In the other large suburban office markets, Central North and Western East/West Corridor, the average vacancy rate is nearly 16 percent, up from a pre-crisis low of 9.2 percent, with high four- and five-star sublease availability of more than 25 percent between the two. In addition to ConAgra, a number of companies either moved their headquarters or relocated a significant portion of their work force from the Central North submarket to Chicago, including Walgreens, Allstate and Sterling Partners.

In addition, since 2009, many companies have relocated to Chicago from out of state, bringing thousands of jobs and increasing the demand for office space.
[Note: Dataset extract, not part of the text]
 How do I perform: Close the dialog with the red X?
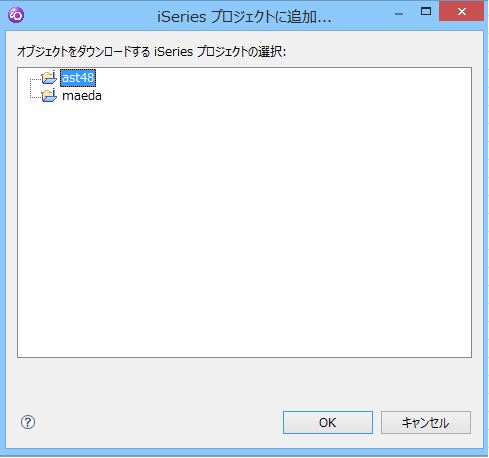461,11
These include ConAgra Brands, a packaged-food giant that moved its headquarters from Omaha, Neb., in 2016, and the Kraft Heinz Co., which shuttered the Madison, Wis., headquarters of its Oscar Mayer division and established a co-headquarters arrangement between Pittsburgh and Chicago.

Rising demand has led to an increase in office construction in the city. Developers delivered two office towers of over 1 million square feet each in early 2017, River Point and 150 N. Riverside Plaza, and the John Buck Co. is building an 820,000-square-foot office tower for CNA Financial. With its size, Chicago is unique for the region in that the addition of two 1-million-square-foot office towers will have a relatively modest effect on vacancy and rent. In fact, CoStar forecasts a vacancy rate of 13 percent for 2019 for the metro area, 100 basis points lower than at the start of 2017. .

The West Loop could be the greatest beneficiary of growth in downtown Chicago. With technology employers including Google, Gogo and Glassdoor taking space in the area and the nearby Fulton Market’s transformation from a meatpacking district to a restaurant mecca, millennials have made the West Loop one of Chicago’s trendiest neighborhoods.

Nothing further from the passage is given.